Le ragioni possono essere facilmente individuabili: la mancanza di un vero successore alla guida del PDL, la volontà di far decadere alcuni provvedimenti quali “l’incandidabilità “, il vizio degli interessi personali non si perde mai, la necessità di ricostruire l’alleanza con la Lega di Maroni, forse non sufficiente per vincere le politiche, ma strategica per a Lombardia.
Questa involuzione, o meglio inversione di marcia, nel centrodestra non è un bene per l’Italia. La nascita  di una proposta politica seria, competitiva e alternativa al centrosinistra era e rimane una necessità del nostro sistema politico. Lasciare questo spazio alla gestione decadente di un leader fortemente azzoppato e assolutamente incapace di uscire di scena rischia di rallentare la ricostruzione della credibilità delle istituzioni e il ritorno ad un normale e rispettoso confronto politico.  Astensione e voto di protesta possono trovare ulteriore motivazioni.
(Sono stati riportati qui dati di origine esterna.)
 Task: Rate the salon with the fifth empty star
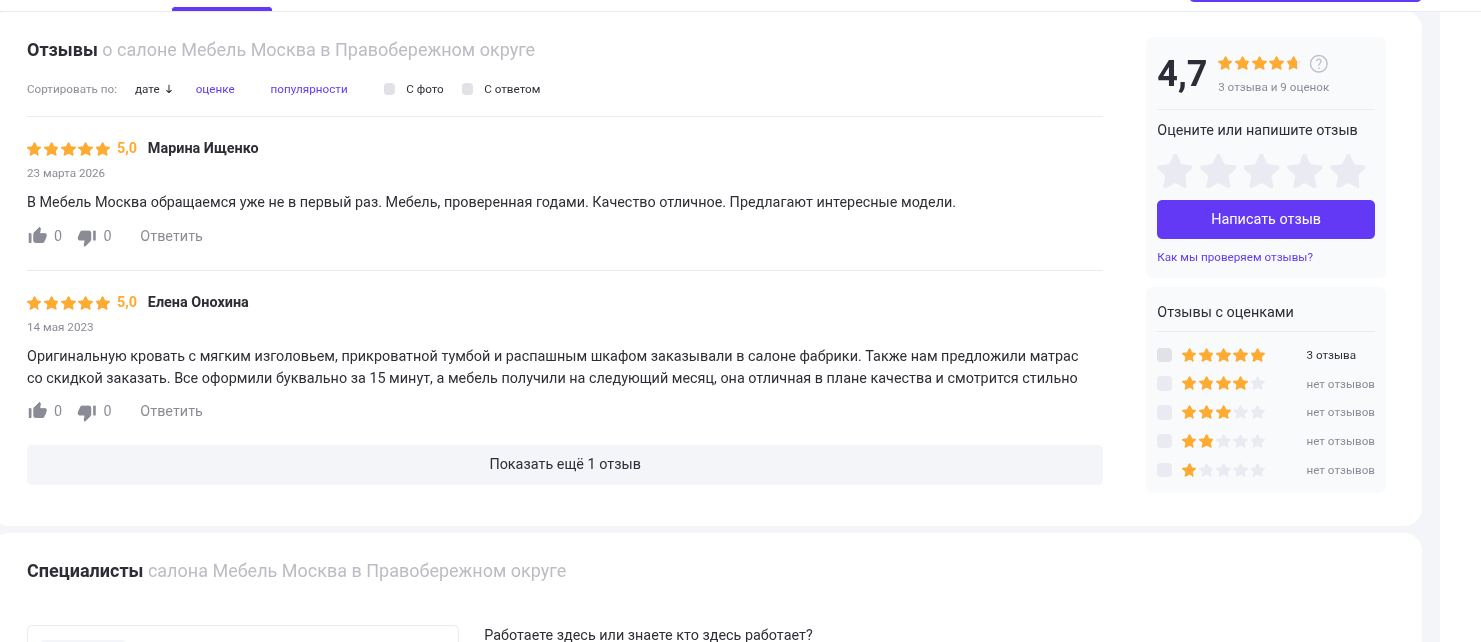[x=1348, y=171]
Importante che PD e centrosinistra non cadano nell’errore di inseguire Berlusconi nella bagarre politica che certamente cercherà di innescare. La campagna elettorale non dovrà svilupparsi rispondendo alle intuibili accuse che verranno mosse, fra tutte il pericolo dei “comunisti” al governo. Non potrà ridursi all’elencazione dei disastri provocati dai Governi di centro destra. No, dovrà essere caratterizzata da una spinta propositiva e RIFORMISTA sulle questioni cruciali che interessano i cittadini. Lavoro, economia, giovani, welfare, sanità, sviluppo, ambiente sono tra i principali temi sui quali si dovranno  presentare  le proposte che in questi mesi si sono elaborate. Insomma bisogna dettare un’agenda diversa imperniata sulla presentazione del proprio programma, non sulla denuncia dell’altro. Unitamente ad una squadra NON conservativa, ma innovativa che sappia marcare la differenza, ricordandoci e ricordando ai cittadini che Bersani potrà non essere il “nuovo”, ma non ha mortificato chi si proponeva in alternativa, bensì si è conquistato il ruolo mettendosi in gioco, ascoltando e recependo le istanze delle spinte di cambiamento che la base  del suo partito fortemente chiede.